And every now and then, thoughts would drift back to my visits to a local high-end dealer to listen to the much J. Valin praised Magico speakers. Jonathan and TAS have seemed much impressed with them, issue after issue.

I recalled walking into this dealer’s incredibly well setup “big” room and saw the imposing Magico Model 6’s sitting on their musical launch pads, all fueled up by the Very Best of High-End Everything. At 650 pounds each, a mighty impressive sight it was.



Magico Model 6

 

Even though I was way off axis as I entered the room I immediately noticed the $160,000 6’s imaged like crazy. I also noticed some vinyl was spinning on a multi-kilobuck Clearaudio rig. Wow. This experience was going to be a life changer, I thought as I sat down mid center.

Black things spun, notes played, the room’s acoustic treatment Obama swatted pesky artifacts, and life was grand—Not.  Cognitive dissonance had arrived, an unwanted and untimely guest if ever there was one.

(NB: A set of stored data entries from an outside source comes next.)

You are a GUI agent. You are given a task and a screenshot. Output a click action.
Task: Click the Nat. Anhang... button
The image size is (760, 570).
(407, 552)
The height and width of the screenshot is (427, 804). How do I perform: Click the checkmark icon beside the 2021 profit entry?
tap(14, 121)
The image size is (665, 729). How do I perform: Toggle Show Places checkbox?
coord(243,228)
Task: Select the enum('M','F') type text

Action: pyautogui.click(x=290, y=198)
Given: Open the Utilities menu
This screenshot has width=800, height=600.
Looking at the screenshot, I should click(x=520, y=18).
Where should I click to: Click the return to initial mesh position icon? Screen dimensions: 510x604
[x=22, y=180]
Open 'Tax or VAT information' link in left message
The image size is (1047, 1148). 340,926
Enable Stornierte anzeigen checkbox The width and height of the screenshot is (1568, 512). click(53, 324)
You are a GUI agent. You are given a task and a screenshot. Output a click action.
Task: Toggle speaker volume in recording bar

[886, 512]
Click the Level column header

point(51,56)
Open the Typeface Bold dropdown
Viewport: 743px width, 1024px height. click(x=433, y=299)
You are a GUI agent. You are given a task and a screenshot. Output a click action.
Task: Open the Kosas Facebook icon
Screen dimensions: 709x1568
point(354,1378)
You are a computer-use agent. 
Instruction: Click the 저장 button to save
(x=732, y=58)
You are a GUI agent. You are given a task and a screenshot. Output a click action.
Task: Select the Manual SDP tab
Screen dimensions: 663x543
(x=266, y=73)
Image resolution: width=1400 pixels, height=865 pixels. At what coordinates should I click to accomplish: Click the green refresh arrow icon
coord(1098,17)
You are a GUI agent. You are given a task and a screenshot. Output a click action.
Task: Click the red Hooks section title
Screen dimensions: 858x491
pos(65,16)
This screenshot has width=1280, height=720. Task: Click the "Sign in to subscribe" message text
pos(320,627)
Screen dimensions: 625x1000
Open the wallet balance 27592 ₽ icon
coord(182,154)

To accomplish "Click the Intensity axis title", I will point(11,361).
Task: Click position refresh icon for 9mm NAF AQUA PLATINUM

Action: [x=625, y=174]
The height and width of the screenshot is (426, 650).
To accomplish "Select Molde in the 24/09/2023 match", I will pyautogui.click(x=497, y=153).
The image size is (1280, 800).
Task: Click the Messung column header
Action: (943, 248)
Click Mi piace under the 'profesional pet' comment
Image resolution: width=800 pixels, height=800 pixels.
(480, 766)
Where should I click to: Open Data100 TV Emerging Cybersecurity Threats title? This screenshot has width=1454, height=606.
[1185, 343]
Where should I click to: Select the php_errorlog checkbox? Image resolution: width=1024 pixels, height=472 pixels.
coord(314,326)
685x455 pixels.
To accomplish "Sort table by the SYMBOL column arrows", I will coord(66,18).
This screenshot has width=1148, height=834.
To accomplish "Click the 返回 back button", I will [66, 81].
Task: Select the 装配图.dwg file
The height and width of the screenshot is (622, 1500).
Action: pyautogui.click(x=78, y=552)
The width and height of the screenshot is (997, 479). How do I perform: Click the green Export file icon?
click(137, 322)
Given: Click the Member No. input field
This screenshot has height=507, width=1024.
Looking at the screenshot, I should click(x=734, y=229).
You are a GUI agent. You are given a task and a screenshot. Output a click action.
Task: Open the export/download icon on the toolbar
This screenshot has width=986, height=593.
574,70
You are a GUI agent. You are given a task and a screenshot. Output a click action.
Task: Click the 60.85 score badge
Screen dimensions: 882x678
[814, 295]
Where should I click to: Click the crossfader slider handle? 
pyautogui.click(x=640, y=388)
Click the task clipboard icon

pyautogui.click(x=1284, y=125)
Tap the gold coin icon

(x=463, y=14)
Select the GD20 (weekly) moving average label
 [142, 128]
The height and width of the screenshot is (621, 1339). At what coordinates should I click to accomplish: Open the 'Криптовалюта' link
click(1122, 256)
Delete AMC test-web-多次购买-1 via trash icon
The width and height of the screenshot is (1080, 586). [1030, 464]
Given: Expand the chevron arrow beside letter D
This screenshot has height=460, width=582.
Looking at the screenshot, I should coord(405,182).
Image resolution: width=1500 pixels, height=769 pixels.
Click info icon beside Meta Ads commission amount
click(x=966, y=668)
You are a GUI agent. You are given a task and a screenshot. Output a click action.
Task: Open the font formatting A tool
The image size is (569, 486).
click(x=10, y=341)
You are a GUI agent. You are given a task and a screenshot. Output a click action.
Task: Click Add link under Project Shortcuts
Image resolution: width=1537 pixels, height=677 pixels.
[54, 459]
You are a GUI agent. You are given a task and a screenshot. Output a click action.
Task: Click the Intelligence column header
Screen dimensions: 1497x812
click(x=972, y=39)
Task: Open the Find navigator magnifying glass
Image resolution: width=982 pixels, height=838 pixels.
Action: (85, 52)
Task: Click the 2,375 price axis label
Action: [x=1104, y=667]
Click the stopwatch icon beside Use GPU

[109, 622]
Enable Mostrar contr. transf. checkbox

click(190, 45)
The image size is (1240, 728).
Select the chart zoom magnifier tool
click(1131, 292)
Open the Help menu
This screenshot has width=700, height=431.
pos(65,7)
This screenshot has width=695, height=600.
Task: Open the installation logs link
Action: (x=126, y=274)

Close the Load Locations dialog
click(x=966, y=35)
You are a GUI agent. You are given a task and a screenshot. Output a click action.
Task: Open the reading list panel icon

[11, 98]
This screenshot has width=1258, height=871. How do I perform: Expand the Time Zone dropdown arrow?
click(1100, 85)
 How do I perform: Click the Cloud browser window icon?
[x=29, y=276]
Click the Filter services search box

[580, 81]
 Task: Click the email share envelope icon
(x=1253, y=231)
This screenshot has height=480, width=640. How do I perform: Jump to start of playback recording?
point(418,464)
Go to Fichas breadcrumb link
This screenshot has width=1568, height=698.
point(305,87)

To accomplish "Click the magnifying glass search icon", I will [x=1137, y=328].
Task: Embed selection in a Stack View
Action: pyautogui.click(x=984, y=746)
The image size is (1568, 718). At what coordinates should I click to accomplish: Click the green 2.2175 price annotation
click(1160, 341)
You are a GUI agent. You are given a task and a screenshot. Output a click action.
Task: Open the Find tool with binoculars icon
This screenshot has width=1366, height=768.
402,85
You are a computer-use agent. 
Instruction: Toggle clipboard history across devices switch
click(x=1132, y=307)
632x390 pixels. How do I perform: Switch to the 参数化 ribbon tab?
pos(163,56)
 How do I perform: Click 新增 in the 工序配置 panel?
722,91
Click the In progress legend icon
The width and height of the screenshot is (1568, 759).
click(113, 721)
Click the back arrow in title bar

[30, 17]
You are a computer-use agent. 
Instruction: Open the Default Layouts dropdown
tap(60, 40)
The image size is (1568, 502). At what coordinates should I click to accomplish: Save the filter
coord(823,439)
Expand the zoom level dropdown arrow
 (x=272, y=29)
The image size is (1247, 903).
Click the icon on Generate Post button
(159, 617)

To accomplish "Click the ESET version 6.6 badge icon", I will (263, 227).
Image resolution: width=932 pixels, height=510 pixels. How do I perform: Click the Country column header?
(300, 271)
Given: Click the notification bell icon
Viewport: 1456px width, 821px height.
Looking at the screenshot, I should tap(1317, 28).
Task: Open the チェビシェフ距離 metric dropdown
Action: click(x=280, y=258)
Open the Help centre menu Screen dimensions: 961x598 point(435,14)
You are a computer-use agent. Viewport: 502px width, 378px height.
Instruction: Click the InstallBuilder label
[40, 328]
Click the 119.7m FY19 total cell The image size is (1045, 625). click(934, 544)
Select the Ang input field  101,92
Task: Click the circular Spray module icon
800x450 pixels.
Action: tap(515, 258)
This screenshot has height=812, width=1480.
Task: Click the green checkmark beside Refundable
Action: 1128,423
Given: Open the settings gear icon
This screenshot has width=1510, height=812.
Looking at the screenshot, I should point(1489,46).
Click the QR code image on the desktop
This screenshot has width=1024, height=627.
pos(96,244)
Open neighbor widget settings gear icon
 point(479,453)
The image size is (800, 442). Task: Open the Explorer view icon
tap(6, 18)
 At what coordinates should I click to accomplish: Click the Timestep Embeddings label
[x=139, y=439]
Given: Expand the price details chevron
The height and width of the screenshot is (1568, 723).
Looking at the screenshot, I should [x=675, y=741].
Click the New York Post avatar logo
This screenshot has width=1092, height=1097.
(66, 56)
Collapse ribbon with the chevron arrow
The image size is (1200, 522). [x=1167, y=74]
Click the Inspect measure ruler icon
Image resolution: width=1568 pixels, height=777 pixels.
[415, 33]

The brain has this nasty knack of processing things out of sight, rendering your conscious mind usually the last to know. It can be anywhere from a slow as ice few milliseconds to as much as several glacial seconds before “you” have fully comprehended what’s going on, according to a number of recent scientific studies. In a very real sense, your conscious self is just a continual memory, always lagging behind what other parts of your brain already know. 

Maybe that’s why listening to music is like munching on Proust’s petites madeleines; past and current mental ingredients get baked together in the background, and the conscious mind is eventually served up a tasty, or sometimes not so, dish. Musical madeleines are what we audibly dine on. And this Magico treat did not taste as overwhelmingly excellent as I had been expecting.